[Selected extract]

The contradiction in the military-led government’s statements and actions appeared to represent a shift in strategy by the military council. After trying for months to preserve some credibility and collaboration with the Egyptian political elite, the ruling generals on Saturday scarcely acknowledged the demands of their newly appointed civilian advisory council that that the military cease its violence and apologize to demonstrators.The military regime is utilizing the same tactics as the ancien regime; lying about its tactics and brutalizations and trying to play one faction off another so as to remain in power and maintain legitimacy in the eyes of elites who they think are growing impatient with the protests.
Instead, as the crackdown on the protest entered its second day, the military council appeared to be playing to those Egyptians impatient with the continuing protests and eager for a return stability. Crowds of supporters turned out downtown on Saturday morning to cheer on the military police, hand them drinks of water, and help them close off Tahrir Square from demonstrators massing to get in.
The prime minister, Kamel Ganzouri, issued his denial that the military had or would use force in a news conference on Saturday morning after more than 24 hours of street fighting in front of the military-occupied Parliament building that left nine dead from bullet wounds and hundreds wounded. For more than twelve hours on Friday, men in plain clothes, accompanied by a few in uniform, stood on top of the “people’s assembly” and hurled chunks of concrete and stone taken from inside the building down at the crowd of demonstrators several stories below.
On Saturday morning, another parliamentary building adjacent to Tahrir Square burst into flames, although it was unclear who started the blaze. Firefighters guarded by rows of military police officers struggled for hours to put it out.

[Challenges]
**1.** List every action the crowds of supporters downtown took on Saturday morning, according to the report on Egypt's military crackdown.
**2.** Answer these questions from the report on Egypt's military crackdown:
(a) Who is the prime minister?
(b) How many people died from bullet wounds in the street fighting in front of the Parliament building?
(c) Who guarded the firefighters?
**3.** Copy the stretch from "The prime minister, Kamel" through "several stories below." in the report on Egypt's military crackdown, renaming "demonstrators" as "protesters".

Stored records
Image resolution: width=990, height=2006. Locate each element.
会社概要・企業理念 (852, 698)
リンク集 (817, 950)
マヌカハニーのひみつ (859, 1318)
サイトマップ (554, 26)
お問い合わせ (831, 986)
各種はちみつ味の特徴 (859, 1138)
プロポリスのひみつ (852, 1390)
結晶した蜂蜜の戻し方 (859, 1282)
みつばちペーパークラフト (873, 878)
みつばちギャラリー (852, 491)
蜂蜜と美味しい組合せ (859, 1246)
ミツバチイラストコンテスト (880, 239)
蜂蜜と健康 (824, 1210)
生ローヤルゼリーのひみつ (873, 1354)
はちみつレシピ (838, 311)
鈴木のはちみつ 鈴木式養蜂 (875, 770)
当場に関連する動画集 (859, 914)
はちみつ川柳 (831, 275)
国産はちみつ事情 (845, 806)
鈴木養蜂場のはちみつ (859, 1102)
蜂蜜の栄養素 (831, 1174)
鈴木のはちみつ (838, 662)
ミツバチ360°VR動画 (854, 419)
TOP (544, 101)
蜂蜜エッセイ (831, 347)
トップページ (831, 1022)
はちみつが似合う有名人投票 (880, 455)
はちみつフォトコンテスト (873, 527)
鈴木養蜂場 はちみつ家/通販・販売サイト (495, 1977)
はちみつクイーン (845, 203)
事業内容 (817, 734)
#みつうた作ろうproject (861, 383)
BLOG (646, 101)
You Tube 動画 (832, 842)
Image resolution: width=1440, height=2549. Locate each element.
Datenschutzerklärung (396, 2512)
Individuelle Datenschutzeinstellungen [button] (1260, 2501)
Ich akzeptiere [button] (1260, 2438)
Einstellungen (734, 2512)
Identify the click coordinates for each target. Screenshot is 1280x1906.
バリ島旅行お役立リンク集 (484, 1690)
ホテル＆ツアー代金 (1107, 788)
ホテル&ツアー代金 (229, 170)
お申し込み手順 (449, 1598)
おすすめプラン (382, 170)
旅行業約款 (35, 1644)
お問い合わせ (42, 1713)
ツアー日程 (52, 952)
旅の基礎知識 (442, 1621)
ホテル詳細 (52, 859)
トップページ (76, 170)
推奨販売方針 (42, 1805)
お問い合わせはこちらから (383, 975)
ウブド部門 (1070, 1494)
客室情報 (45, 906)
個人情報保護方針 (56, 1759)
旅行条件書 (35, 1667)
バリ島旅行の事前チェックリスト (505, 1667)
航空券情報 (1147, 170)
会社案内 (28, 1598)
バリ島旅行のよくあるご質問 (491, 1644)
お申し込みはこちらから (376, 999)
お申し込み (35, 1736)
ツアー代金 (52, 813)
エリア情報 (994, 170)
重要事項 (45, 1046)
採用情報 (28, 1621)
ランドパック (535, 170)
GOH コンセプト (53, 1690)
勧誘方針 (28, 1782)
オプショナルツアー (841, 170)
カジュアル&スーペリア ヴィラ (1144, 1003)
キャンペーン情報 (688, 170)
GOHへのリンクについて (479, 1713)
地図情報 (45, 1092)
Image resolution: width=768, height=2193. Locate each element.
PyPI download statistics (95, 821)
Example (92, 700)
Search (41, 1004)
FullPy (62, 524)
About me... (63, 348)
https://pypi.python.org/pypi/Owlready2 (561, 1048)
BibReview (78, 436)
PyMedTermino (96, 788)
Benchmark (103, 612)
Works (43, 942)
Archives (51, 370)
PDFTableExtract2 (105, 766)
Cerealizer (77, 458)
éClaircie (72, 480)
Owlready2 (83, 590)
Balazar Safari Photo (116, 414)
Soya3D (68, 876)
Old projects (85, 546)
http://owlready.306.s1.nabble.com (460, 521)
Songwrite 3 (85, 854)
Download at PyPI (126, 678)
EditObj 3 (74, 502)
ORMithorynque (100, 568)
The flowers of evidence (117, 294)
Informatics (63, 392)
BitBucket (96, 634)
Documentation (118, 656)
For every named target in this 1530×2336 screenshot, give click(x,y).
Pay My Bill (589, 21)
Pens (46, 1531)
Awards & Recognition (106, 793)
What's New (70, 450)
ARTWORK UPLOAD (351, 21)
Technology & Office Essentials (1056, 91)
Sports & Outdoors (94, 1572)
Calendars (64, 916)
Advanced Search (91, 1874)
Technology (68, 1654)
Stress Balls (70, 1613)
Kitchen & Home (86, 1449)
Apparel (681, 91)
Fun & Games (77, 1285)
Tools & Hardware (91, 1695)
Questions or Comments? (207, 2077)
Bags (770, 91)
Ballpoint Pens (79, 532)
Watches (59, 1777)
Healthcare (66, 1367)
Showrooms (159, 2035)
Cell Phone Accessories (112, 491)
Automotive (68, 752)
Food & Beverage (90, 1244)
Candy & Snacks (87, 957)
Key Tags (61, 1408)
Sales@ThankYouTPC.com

[Solutions to the exercise]
**1.**
They cheered on the military police.
They handed the military police drinks of water.
They helped the military police close off Tahrir Square from demonstrators massing to get in.

**2.**
(a) Kamel Ganzouri.
(b) Nine.
(c) Rows of military police officers.

**3.**
The prime minister, Kamel Ganzouri, issued his denial that the military had or would use force in a news conference on Saturday morning after more than 24 hours of street fighting in front of the military-occupied Parliament building that left nine dead from bullet wounds and hundreds wounded. For more than twelve hours on Friday, men in plain clothes, accompanied by a few in uniform, stood on top of the “people’s assembly” and hurled chunks of concrete and stone taken from inside the building down at the crowd of protesters several stories below.